Can you index subqueries? - mysql

I have a table and a query that looks like below. For a working example, see this SQL Fiddle.
SELECT o.property_B, SUM(o.score1), w.score
FROM o
INNER JOIN
(
SELECT o.property_B, SUM(o.score2) AS score FROM o GROUP BY property_B
) w ON w.property_B = o.property_B
WHERE o.property_A = 'specific_A'
GROUP BY property_B;
With my real data, this query takes 27 seconds. However, if I first create w as a temporary Table and index property_B, it all together takes ~1 second.
CREATE TEMPORARY TABLE w AS
SELECT o.property_B, SUM(o.score2) AS score FROM o GROUP BY property_B;
ALTER TABLE w ADD INDEX `property_B_idx` (property_B);
SELECT o.property_B, SUM(o.score1), w.score
FROM o
INNER JOIN w ON w.property_B = o.property_B
WHERE o.property_A = 'specific_A'
GROUP BY property_B;
DROP TABLE IF EXISTS w;
Is there a way to combine the best of these two queries? I.e. a single query with the speed advantages of the indexing in the subquery?
EDIT
After Mehran's answer below, I read this piece of explanation in the MySQL documentation:
As of MySQL 5.6.3, the optimizer more efficiently handles subqueries in the FROM clause (that is, derived tables):
...
For cases when materialization is required for a subquery in the FROM clause, the optimizer may speed up access to the result by adding an index to the materialized table. If such an index would permit ref access to the table, it can greatly reduce amount of data that must be read during query execution. Consider the following query:
SELECT * FROM t1
JOIN (SELECT * FROM t2) AS derived_t2 ON t1.f1=derived_t2.f1;
The optimizer constructs an index over column f1 from derived_t2 if doing so would permit the use of ref access for the lowest cost execution plan. After adding the index, the optimizer can treat the materialized derived table the same as a usual table with an index, and it benefits similarly from the generated index. The overhead of index creation is negligible compared to the cost of query execution without the index. If ref access would result in higher cost than some other access method, no index is created and the optimizer loses nothing.

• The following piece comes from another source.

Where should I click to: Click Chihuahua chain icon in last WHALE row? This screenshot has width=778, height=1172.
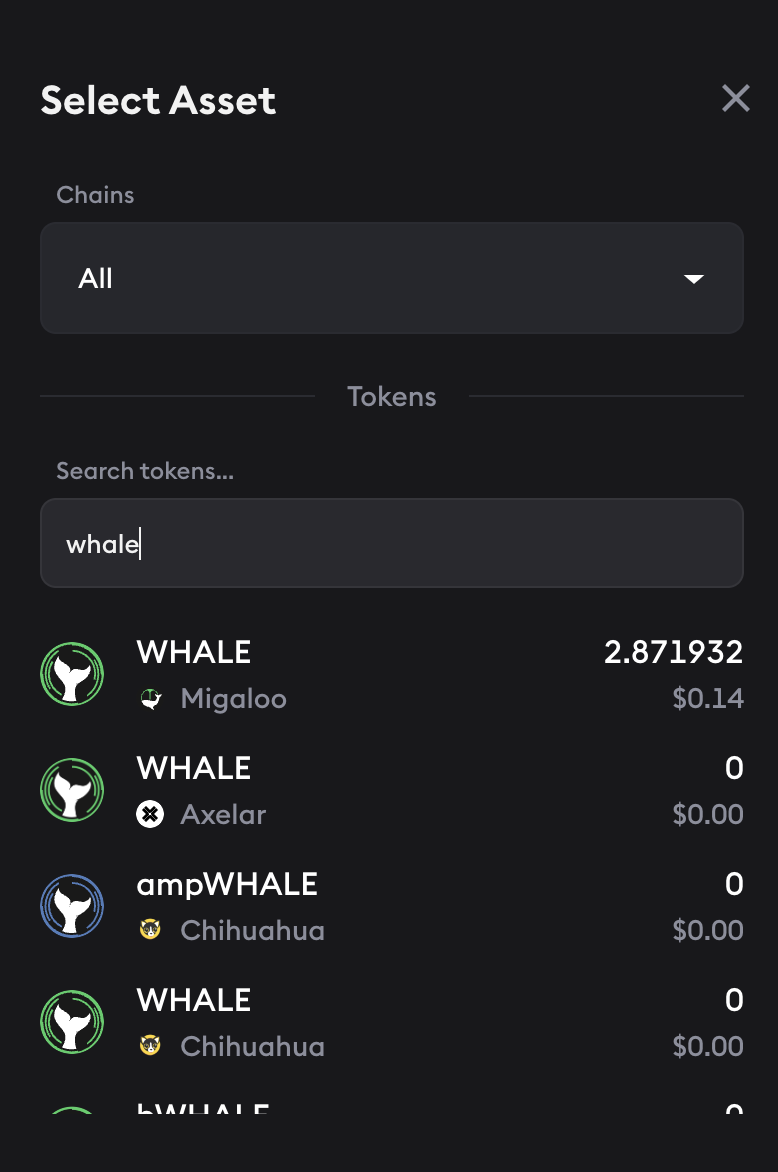click(150, 1047)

First of all you need to know that creating a temporary table is absolutely a feasible solution. But in cases no other choice is applicable which is not true here!
In your case, you can easily boost your query as FrankPl pointed out because your sub-query and main-query are both grouping by the same field. So you don't need any sub-queries. I'm going to copy and paste FrankPl's solution for the sake of completeness:
SELECT o.property_B, SUM(o.score1), SUM(o.score2)
FROM o
GROUP BY property_B;
Yet it doesn't mean it's impossible to come across a scenario in which you wish you could index a sub-query. In which cases you've got two choices, first is using a temporary table as you pointed out yourself, holding the results of the sub-query. This solution is advantageous since it is supported by MySQL for a long time. It's just not feasible if there's a huge amount of data involved.
The second solution is using MySQL version 5.6 or above. In recent versions of MySQL new algorithms are incorporated so an index defined on a table used within a sub-query can also be used outside of the sub-query.
[UPDATE]
For the edited version of the question I would recommend the following solution:
SELECT o.property_B, SUM(IF(o.property_A = 'specific_A', o.score1, 0)), SUM(o.score2)
FROM o
GROUP BY property_B
HAVING SUM(IF(o.property_A = 'specific_A', o.score1, 0)) > 0;
But you need to work on the HAVING part. You might need to change it according to your actual problem.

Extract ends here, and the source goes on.